I landed in Lisbon but soon would find out that my boards would not. After filing a claim with the baggage department at the airport I exited to the airport walls to see Nic waiting for me at the curb with a smile. Something about getting picked up in a foreign country by a friend that makes everything feel alright. On the way back to Nic’s house we would stop at Pyzel Portugal to pick up his new Nazare guns, all in the 10 foot plus range. Not even an hour into the country and I was reminded that the waves get terrifyingly big in this part of the world. The swell was small that first day and the forecast didn’t look too great right away. But as I settled in the first few days so too did the upcoming swell track. Reading the forecast in the Atlantic is a lot more challenging than the Pacific, it seems as though everyday it changes drastically. I eventually stopped trying to read into it and let Nic tell me his thoughts.
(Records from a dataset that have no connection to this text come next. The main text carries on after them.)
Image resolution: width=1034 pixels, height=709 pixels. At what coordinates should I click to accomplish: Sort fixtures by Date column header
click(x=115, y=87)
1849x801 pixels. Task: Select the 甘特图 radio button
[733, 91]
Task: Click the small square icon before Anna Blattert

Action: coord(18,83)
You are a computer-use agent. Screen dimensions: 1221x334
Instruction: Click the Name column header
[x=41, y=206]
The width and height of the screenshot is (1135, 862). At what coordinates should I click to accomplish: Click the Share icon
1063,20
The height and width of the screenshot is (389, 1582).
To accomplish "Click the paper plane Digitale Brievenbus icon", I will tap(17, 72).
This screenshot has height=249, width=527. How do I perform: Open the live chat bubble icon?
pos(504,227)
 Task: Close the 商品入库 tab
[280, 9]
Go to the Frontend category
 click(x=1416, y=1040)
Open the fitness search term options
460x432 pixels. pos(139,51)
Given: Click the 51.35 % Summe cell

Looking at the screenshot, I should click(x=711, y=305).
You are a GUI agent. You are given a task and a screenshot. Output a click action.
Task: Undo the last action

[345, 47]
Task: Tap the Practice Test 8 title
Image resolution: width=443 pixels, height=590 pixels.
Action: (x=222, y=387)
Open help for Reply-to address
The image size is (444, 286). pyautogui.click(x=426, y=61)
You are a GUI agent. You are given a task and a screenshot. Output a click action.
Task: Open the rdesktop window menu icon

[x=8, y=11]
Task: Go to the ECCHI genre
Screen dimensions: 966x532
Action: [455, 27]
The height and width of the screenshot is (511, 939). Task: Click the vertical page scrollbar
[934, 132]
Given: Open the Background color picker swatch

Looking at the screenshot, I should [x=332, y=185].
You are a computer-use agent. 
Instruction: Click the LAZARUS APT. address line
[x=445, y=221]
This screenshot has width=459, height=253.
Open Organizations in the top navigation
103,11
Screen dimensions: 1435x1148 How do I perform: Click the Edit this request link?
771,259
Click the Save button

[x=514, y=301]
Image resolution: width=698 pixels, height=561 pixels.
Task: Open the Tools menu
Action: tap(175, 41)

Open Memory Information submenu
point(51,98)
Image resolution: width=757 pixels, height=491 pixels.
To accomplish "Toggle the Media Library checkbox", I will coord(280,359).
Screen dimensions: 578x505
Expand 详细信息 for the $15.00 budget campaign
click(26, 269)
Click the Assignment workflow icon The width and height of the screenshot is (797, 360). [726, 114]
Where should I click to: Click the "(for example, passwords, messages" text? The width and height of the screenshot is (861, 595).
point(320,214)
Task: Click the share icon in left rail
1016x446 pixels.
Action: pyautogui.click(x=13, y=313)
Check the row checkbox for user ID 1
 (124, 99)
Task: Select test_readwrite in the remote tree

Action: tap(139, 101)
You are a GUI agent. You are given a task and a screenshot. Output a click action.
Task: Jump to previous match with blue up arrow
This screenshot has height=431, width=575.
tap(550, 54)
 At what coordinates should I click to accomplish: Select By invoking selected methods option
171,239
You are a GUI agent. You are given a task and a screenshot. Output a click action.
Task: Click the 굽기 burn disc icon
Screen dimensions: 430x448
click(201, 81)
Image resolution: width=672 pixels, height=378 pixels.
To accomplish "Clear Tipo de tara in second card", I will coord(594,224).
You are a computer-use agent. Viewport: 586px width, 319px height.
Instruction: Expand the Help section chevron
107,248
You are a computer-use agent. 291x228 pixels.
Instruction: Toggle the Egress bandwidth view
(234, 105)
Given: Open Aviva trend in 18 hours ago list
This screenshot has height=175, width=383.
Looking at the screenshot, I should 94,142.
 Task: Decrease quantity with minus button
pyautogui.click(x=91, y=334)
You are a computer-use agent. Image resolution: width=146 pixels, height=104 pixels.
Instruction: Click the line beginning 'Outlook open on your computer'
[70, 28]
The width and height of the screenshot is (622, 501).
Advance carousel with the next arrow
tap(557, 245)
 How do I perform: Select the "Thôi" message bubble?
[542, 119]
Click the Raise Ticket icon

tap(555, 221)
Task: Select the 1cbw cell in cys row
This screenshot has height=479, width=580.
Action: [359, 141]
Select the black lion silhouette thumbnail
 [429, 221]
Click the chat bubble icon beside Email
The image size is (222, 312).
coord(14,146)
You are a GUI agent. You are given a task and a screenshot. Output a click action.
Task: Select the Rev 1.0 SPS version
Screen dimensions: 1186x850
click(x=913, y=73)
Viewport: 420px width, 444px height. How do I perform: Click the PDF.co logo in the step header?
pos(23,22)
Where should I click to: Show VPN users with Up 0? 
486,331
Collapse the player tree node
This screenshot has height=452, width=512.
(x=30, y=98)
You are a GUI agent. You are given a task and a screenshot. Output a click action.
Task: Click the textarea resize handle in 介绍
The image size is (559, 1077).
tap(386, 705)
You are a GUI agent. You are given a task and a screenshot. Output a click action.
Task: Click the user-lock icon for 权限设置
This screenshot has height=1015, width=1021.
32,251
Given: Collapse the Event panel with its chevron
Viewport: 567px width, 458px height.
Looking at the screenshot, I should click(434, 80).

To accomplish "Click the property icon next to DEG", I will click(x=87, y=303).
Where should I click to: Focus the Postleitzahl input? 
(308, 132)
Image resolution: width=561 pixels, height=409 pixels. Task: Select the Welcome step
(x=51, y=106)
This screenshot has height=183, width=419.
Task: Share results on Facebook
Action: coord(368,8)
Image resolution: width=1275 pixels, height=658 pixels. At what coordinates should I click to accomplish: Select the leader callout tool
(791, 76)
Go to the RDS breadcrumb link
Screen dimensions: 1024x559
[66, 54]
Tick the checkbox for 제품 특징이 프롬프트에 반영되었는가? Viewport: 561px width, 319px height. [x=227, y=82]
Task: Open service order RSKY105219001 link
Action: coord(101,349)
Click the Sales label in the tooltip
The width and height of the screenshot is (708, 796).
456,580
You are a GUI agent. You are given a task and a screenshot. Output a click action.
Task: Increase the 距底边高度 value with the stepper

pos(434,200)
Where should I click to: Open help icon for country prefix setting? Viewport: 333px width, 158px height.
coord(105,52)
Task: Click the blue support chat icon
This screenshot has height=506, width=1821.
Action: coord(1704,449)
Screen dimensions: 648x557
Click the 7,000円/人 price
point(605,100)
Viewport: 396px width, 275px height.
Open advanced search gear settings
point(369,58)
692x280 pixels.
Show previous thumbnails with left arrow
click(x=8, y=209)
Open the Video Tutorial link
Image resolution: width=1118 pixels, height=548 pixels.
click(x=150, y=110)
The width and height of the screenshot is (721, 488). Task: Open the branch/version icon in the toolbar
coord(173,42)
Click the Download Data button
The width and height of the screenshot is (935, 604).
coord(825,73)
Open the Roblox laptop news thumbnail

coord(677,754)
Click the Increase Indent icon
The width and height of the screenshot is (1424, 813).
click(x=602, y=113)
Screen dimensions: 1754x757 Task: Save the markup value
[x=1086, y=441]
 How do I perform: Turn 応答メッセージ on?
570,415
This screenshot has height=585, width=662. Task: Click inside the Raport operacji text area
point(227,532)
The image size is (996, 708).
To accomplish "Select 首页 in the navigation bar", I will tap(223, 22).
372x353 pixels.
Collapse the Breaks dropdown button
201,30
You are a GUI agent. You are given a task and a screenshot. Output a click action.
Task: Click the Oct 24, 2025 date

“Woah, dude. I think this next week is going to be incredible.”

Nic shouted from his dining room table as he stared down his computer screen. I ran over to check it out and from what Nic explained two big swells were on the way with really clean conditions. Reality hit me at that moment. Nic’s focus is on the big wave spot Nazare, as he has proven himself in the last few seasons as one of the best big wave surfers in the world. “I’m going to Nazare Monday morning, you can come or you can stay here, it’s up to you,” Nic told me. I thought about it for a second before saying ‘I’m in,’ thinking at the very least I can go watch and take some photos.

Monday morning we woke up at dark and packed Nic’s car full of new big wave guns and heavily weighted tow boards. It’s an hour and a half drive to Nazare from Nic’s house in Sintra, giving us a lot of time to think about what the next few hours would present us.

"There’s something that happens to waves when they get to a certain size, they start resembling mountains. Mountains that move. Avalanches of water. "

We arrived at the Nazare harbor around 8:30am to some of the best big wave surfers in the world outside Nic’s jetski/board warehouse on the harbor. Grant “Twiggy” Baker was already in his wetsuit getting interviewed by the “100-foot wave” HBO crew. Nic was scrambling to get his gear together and looks at me and goes, “Are you coming?” I didn’t realize that was an option and Nic throws me a CO2 inflation vest and an old wetsuit to borrow since my boardbag still hadn’t arrived. Turns out I would get on another ski with 16-year-old Scottish charger Ben Larg, both of us having never been to Nazare before. It was beautiful and sunny as we followed Nic out of the harbor towards the headland at Nazare, where the famous 3-mile-deep canyon creates this natural wonder of the world. The waves were huge on arrival to the lineup, with tow in teams jockeying for the big sets as brave souls attempted to paddle into these waves with their bare hands. There’s something that happens to waves when they get to a certain size, they start resembling mountains. Mountains that move. Avalanches of water.

"It felt like I was dropping into it forever."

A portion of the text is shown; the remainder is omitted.